═══ DATA EXCERPTS

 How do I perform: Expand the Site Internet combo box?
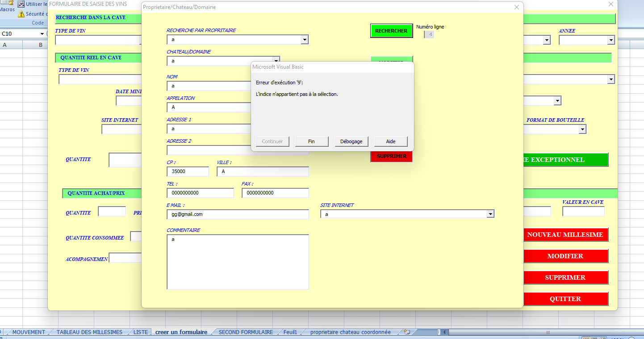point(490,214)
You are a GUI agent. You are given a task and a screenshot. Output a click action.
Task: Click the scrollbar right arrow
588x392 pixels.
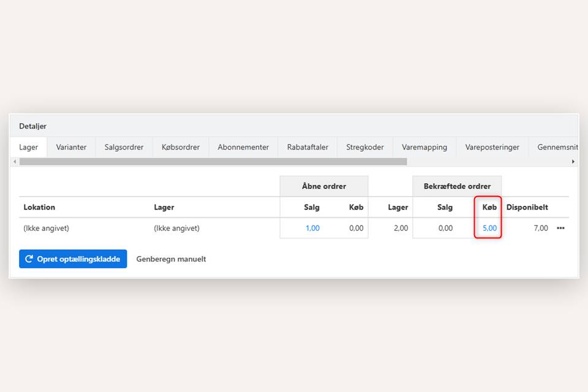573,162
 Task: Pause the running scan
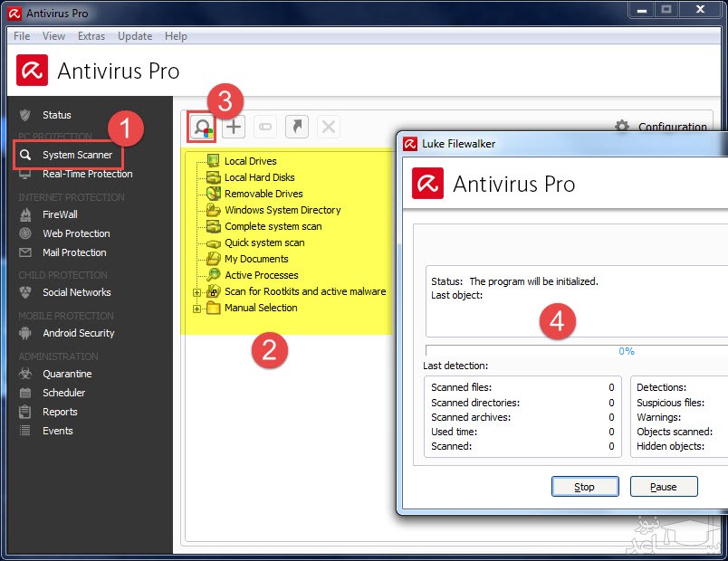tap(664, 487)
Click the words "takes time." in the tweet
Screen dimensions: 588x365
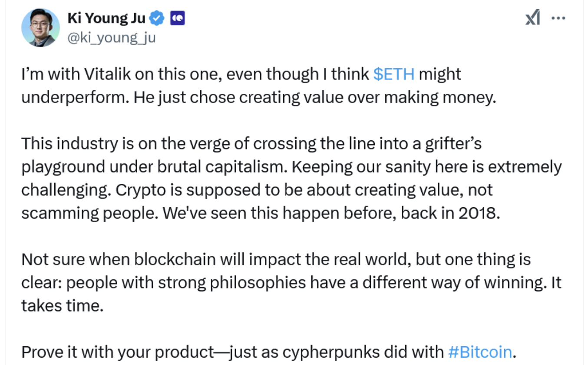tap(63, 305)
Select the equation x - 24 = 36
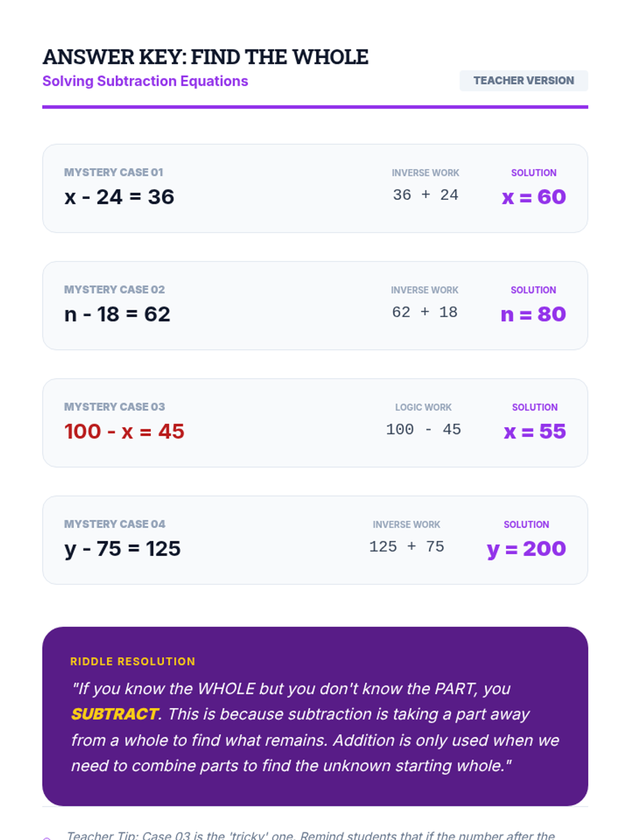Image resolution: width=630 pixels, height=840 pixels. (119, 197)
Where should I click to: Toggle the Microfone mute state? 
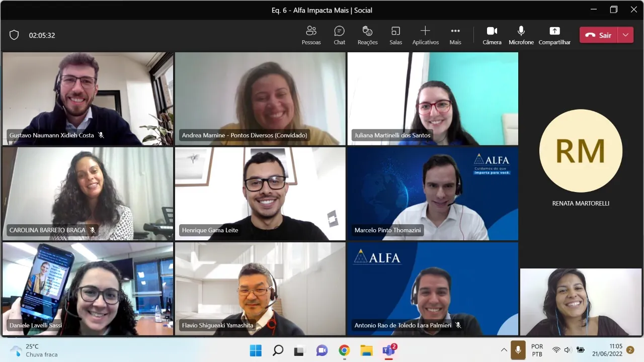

══════

* [ASSIGNED TASK] Find the line that contains "Task: Pause the running scan", then write out that line and every line after it through the end of the records, exactly. Leave the pictures out.

* [OUTPUT]
 Task: Pause the running scan
tap(664, 487)
Click the words "takes time." in the tweet
Screen dimensions: 588x365
tap(63, 305)
Select the equation x - 24 = 36
Image resolution: width=630 pixels, height=840 pixels. (119, 197)
Where should I click to: Toggle the Microfone mute state? 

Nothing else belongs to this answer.